**INSTRUÇÕES:** Com base no texto sobre o G20 e as emissões, explique em uma a três frases por que o grupo tem um papel fundamental na conquista das metas do Acordo de Paris.

**TEXTO DO DOCUMENTO:**
□ □ □ □ □

As economias do G20 representam mais de 80% do PIB global e três quartos do comércio internacional. O grupo também é responsável por 79% das emissões globais e, por este motivo, tem um papel fundamental na conquista das metas do Acordo de Paris. Contudo, os compromissos assumidos até agora pelo G20 ainda são insuficientes para prevenir um aumento da temperatura média global em mais de 2 ºC até o final deste século, em comparação com os níveis pré-industriais.

As emissões dos setores de energia, indústria, transporte, construção e agricultura aumentaram nas nações do G20, o que demonstra uma clara falta de iniciativa para combater as mudanças climáticas, segundo o relatório Brown to Green Report, coordenado pela organização Climate Transparency. Segundo novas pesquisas, os países têm o conhecimento técnico e os incentivos econômicos necessários para reduzi-los, então o problema não é este.

“Os gastos com a recuperação precisam tomar uma direção completamente nova e subsidiar a energia limpa como um investimento no futuro, em vez de apoiar os poluidores do passado. Os combustíveis fósseis foram um mau investimento mesmo antes da pandemia começar”, disse Alex Doukas, diretor de programa da Oil Change International.

A trajetória energética da América Latina

O sistema de monitoramento descobriu que, até o momento, o Brasil destinou 780 milhões de dólares às fontes de energia limpa, e 2,6 bilhões de dólares às outras energias, a maior parte para subsidiar o consumo, os produtores de biocombustíveis e os financiamentos de emergência para o setor de eletricidade. Houve outras políticas de apoio aos combustíveis fósseis, mas não foi possível quantificá-las.

Enquanto isso, o México já gastou cerca de 3 bilhões de dólares para subsidiar os combustíveis fósseis desde o início da pandemia, oferecendo um estímulo fiscal para a companhia estatal de petróleo Pemex e apoiando a construção da refinaria Dos Bocas. Os renováveis pararam de expandir, apesar do seu enorme potencial.

□ □ □ □ □

[Registros contidos em um conjunto de dados]
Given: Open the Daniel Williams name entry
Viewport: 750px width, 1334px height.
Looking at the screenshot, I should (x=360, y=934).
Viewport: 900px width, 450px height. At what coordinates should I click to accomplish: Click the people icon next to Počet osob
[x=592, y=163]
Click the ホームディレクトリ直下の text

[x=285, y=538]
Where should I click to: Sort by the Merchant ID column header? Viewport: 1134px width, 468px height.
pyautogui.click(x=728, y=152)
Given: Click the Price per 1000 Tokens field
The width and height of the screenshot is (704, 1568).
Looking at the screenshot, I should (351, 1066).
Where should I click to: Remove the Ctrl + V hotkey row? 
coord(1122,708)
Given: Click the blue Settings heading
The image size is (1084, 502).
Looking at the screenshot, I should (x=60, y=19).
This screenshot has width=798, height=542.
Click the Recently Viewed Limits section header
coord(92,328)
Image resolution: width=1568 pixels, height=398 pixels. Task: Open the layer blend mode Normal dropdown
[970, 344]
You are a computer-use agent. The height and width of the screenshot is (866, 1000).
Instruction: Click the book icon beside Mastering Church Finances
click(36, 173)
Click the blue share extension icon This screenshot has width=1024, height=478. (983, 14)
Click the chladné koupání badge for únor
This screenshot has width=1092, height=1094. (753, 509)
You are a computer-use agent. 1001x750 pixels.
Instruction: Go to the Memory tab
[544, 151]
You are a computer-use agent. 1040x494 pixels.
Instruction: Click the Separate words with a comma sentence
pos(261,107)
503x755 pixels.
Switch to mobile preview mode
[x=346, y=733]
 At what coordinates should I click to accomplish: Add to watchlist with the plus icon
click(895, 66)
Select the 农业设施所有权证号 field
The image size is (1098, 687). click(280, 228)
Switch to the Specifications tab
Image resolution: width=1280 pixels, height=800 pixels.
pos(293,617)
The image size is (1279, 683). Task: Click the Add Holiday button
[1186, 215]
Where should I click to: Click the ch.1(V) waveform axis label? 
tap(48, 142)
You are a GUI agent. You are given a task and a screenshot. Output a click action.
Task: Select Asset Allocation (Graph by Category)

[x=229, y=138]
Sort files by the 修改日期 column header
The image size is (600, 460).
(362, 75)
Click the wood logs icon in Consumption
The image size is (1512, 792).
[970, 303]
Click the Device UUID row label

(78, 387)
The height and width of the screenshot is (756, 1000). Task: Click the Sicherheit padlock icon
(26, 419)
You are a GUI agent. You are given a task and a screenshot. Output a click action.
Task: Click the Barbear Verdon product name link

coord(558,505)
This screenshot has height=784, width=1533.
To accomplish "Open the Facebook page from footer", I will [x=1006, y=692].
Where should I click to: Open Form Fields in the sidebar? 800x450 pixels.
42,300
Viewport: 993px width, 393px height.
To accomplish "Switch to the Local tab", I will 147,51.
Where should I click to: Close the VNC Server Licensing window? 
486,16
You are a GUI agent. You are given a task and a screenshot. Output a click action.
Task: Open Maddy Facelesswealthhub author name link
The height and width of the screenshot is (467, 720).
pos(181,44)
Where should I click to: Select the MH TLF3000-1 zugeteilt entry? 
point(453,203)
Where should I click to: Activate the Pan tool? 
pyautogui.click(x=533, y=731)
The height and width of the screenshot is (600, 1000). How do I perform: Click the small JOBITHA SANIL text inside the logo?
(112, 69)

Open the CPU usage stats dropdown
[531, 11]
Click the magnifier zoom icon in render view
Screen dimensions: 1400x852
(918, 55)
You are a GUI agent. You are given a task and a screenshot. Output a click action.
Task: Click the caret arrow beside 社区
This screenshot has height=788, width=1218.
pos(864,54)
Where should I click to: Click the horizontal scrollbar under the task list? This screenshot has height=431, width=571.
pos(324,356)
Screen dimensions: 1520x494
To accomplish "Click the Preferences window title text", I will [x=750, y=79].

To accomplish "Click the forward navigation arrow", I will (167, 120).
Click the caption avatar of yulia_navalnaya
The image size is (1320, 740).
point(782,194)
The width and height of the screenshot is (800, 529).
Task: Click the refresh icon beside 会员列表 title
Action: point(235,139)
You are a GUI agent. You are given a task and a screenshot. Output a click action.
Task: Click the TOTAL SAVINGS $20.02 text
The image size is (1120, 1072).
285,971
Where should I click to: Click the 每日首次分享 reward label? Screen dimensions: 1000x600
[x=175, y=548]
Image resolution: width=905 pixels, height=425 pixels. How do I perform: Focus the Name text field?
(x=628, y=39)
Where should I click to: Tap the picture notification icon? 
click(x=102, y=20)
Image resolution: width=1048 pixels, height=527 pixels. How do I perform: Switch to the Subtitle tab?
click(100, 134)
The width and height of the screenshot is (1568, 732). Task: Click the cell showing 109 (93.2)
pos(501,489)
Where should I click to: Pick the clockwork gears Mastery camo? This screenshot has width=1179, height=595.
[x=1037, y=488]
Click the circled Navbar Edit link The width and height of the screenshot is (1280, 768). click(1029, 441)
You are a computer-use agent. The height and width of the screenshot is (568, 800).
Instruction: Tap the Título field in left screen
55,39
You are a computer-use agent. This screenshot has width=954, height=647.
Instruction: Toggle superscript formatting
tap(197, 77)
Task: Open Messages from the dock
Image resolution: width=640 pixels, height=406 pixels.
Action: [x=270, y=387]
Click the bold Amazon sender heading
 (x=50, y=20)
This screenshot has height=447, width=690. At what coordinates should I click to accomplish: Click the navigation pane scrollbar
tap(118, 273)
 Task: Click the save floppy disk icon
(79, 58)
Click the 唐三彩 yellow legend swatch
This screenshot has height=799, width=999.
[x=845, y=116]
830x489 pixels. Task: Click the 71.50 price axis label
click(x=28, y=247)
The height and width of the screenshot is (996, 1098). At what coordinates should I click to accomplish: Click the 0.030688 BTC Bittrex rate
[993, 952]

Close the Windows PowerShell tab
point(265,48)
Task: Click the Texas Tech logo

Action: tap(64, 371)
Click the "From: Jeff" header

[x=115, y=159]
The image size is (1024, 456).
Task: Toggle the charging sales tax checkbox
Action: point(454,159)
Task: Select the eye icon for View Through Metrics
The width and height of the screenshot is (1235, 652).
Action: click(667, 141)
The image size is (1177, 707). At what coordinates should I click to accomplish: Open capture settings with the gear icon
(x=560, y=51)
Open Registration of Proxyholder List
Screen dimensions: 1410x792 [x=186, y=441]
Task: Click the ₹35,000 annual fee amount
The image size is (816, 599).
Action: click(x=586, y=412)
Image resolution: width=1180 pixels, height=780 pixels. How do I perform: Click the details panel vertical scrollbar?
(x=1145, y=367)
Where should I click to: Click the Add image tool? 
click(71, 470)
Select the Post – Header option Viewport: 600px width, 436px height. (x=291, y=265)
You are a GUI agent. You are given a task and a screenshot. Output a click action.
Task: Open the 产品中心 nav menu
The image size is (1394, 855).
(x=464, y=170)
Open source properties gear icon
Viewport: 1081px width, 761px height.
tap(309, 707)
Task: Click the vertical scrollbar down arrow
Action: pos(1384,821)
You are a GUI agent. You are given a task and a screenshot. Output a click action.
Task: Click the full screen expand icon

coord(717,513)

□ □ □ □ □

**RESPOSTA:** O G20 é responsável por 79% das emissões globais. Por esse motivo, o grupo tem um papel fundamental na conquista das metas do Acordo de Paris.